There is a significant gray area here that needs to be addressed. The very privilege of rookie card production should be put up for auction every year. The company with the most buying power gets to make said player’s rookie card for that year. To make things even more interesting, there should only be a small number of different rookie cards, for the sake of discussion, we’ll call that number 5. Each of the 5 will have a limited but unstated production run, enough with the serial numbering already! The unstated runs will fall to the key of 1000, 500, 100, 10 and 5. They don’t even have to be parallels, just keep the runs modest. That’s 1615 rookie cards of said player. Plenty of opportunities for those cards to be shuffled around on eBay and various auction sites. The number may seem low but that’s 1615 chances to potentially see that card hit the secondary market. It’ll sure strengthen any fading significance the term rookie might still have left and prevent companies from essentially producing lies. A part of me feels like that term is dying if it hasn’t already been buried yet. Everyone’s getting dirty in this muddy situation. I also miss the old logo featured on the Mark McGwire 1987 Donruss #46. An updated version of that classic logo can be found on the Chipper Jones 1993 Donruss #721. Neither of which are true rookie cards.

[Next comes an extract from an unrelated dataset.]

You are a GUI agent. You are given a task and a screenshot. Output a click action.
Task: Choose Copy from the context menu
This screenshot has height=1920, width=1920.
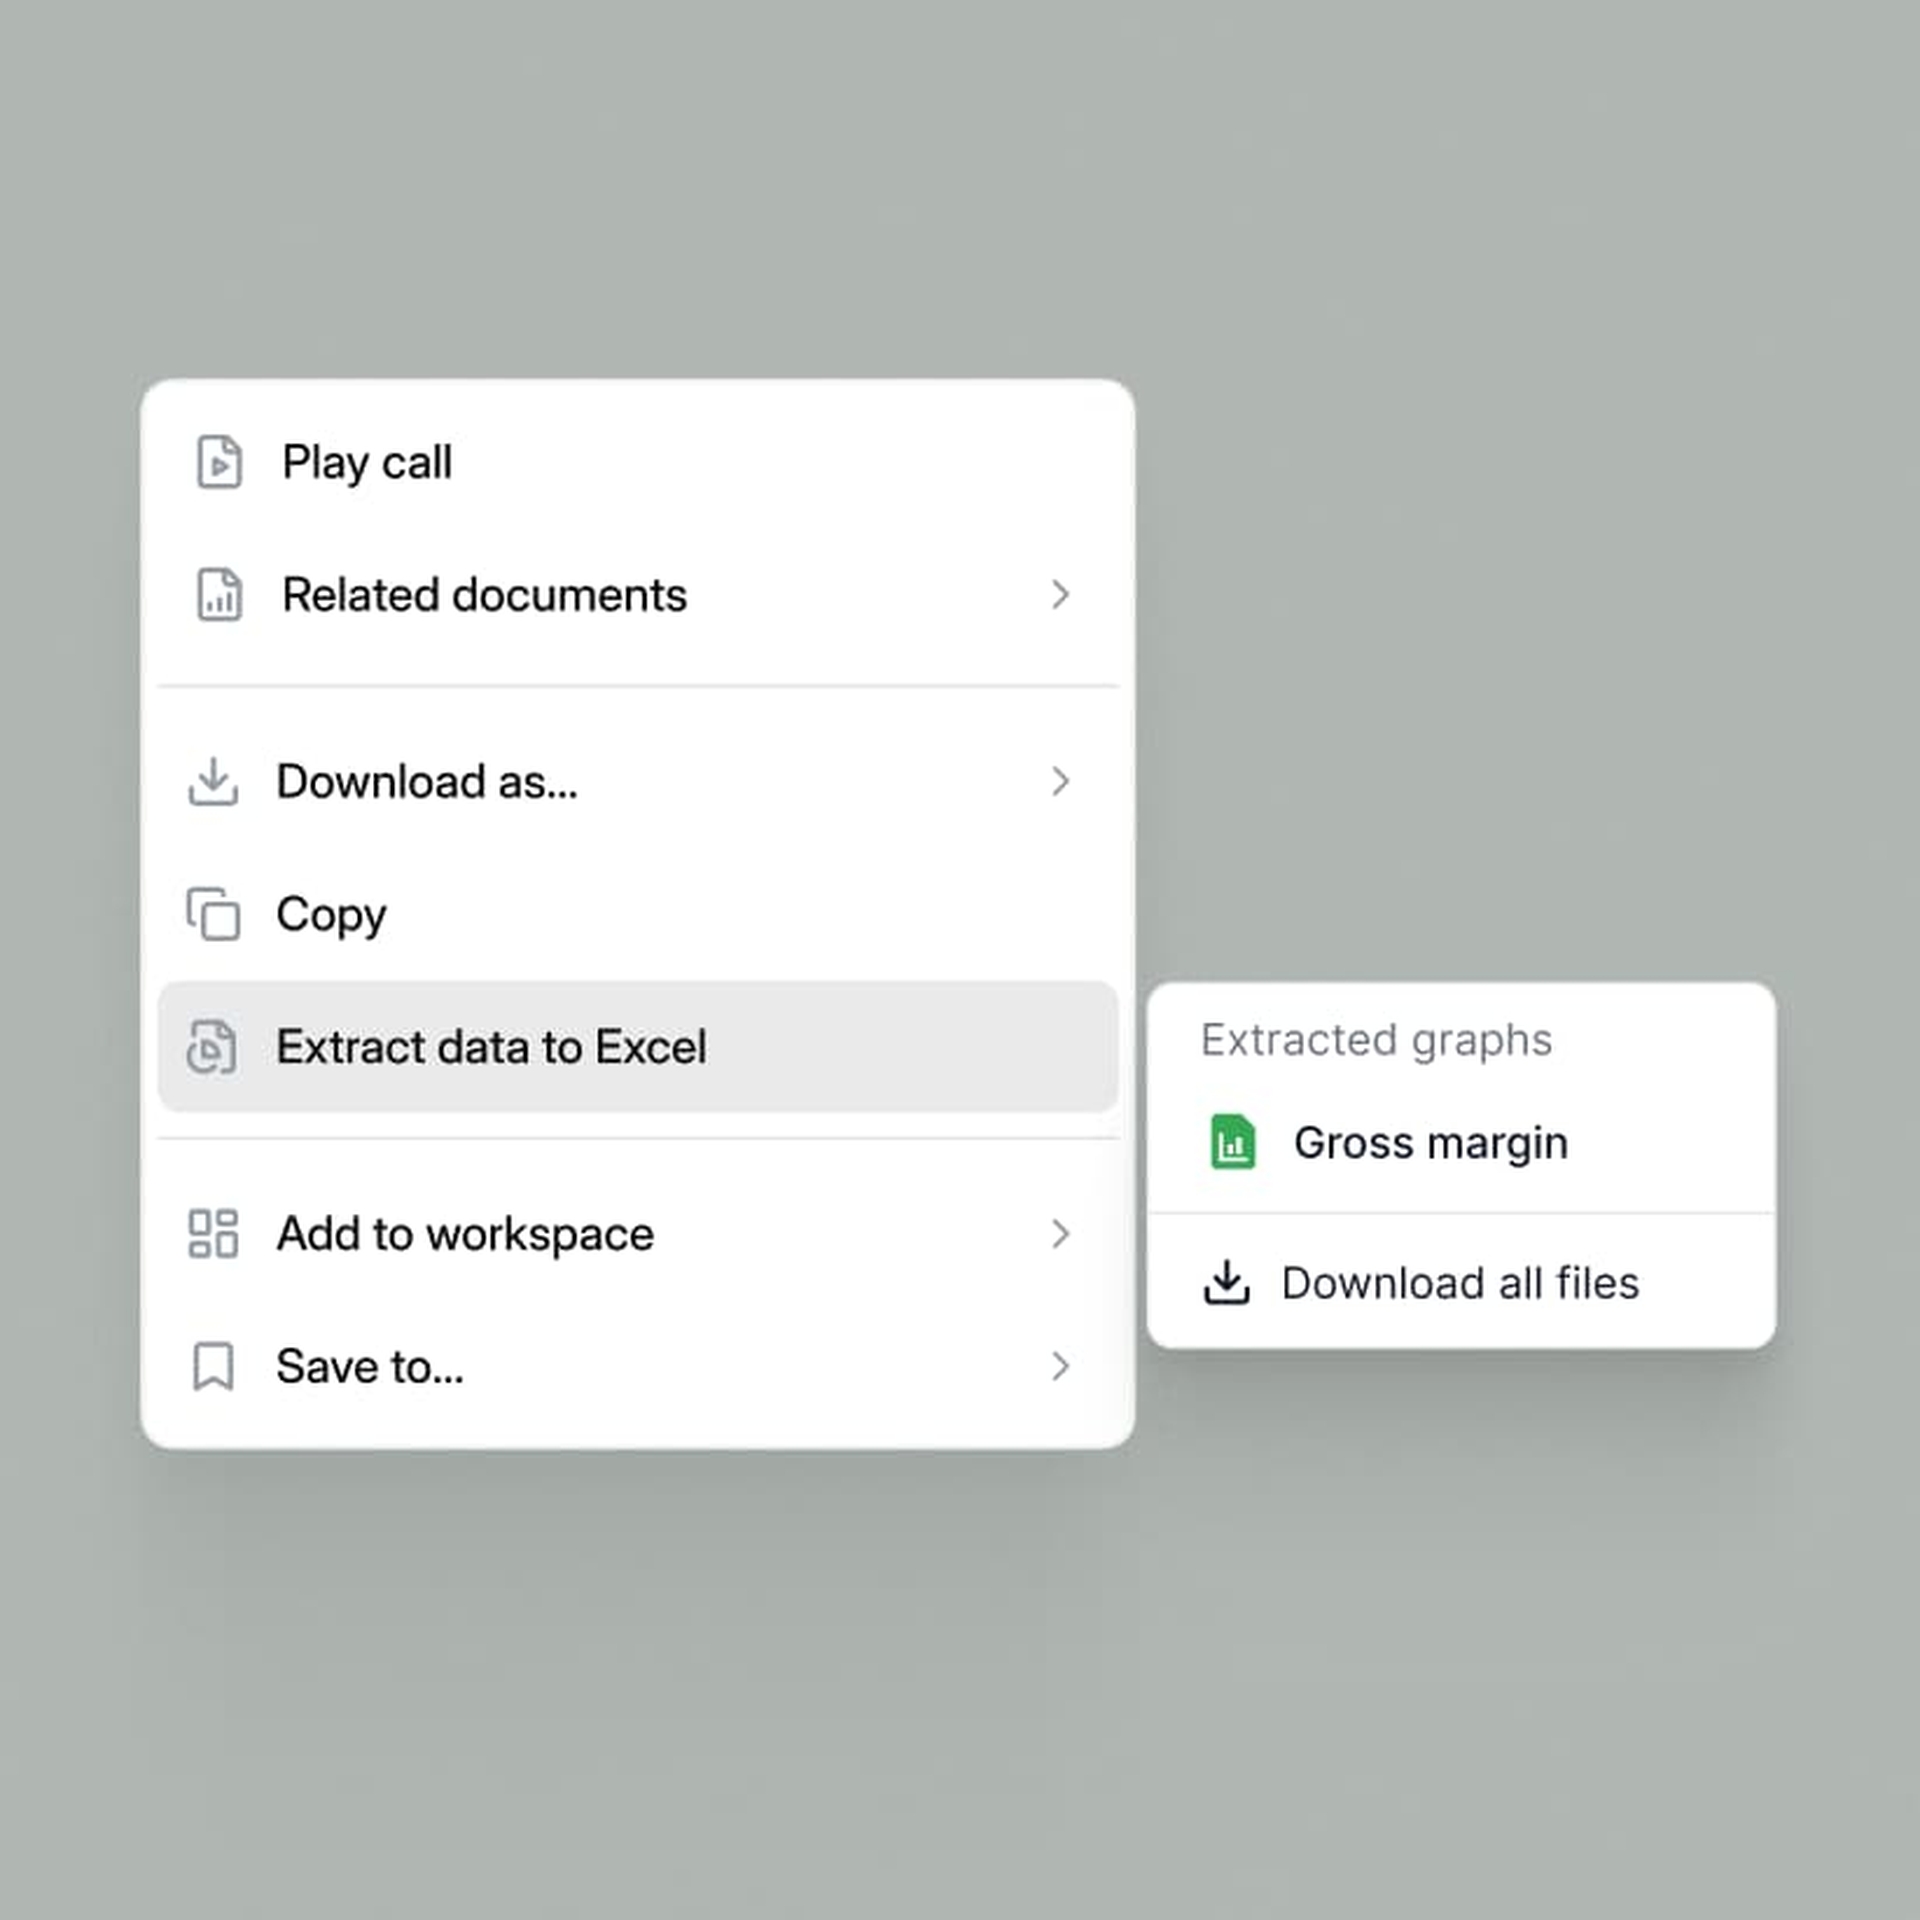point(638,914)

Bryce Harper 2010 Bowman Chrome 18U USA Baseball #USA18-BC8 Refractor /777
Bryce Harper 2010 Bowman Chrome 18U USA Baseball #USA18-BC8 Refractor /777

Let’s go back even further. 1991 Chipper Jones: Bowman; O-Pee-Chee; Score; Topps, and Upper Deck. These are his true rookie cards. So why on earth was he still being featured in subsets and insert sets well into the mid ’90’s that possess a direct association with the term rookie? with set names like: Future Stars; Rookie Sensations; Wave of the Future; Top Prospects and the like. Some of his cards from ’92 all the way up to ’96 still feature the term Rookie. Is it really necessary or even relevant to associate a player with the rookie designation 5 years into his career?! You can generalize this redundancy with players like Derek Jeter, Alex Rodriguez and many others; even Mark McGwire’s 1987 Donruss carries the Rated Rookie logo but isn’t in fact Mark’s true rookie. I really wish brands would stop doing this because it just misleads and makes collectors sound like a bunch of senseless halfwits when they describe or brag about their collections and which rookie cards they do or don’t possess.

Today’s version of the rookie card simulates something of a reverse scenario of the early ’90’s rookie debacle. While in the early ’90’s, a player’s first card with a major brand was his true rookie but the term was used incessantly on that player’s cards for the next 4-5 years down into his MLB career. Today, a player reaches the major brands and that player might not be associated with the term rookie until 3 years later. I don’t care much for that type of manipulated confusion. Why can’t it just be simple like it used to be 30 years ago, just 1 rookie card?! After that card is released, that’s it, you’re on your own.

Although I don’t find Beckett to be the Bible by any means, the Ultimate Rookie Card Encyclopedia addresses the what’s what issue with rookie cards. No prices here, just cut and dry answers. It’ll be either a slap in the face or a mind easing reassurance. Either way, it’ll clear up a lot of confusion for you. If you’re anything like me, you like to know what you’re buying and what you have. I don’t care much about prices or values per-say as much as I care about statistics, insertion ratios and a player’s true rookie card. This book will help you identify the latter.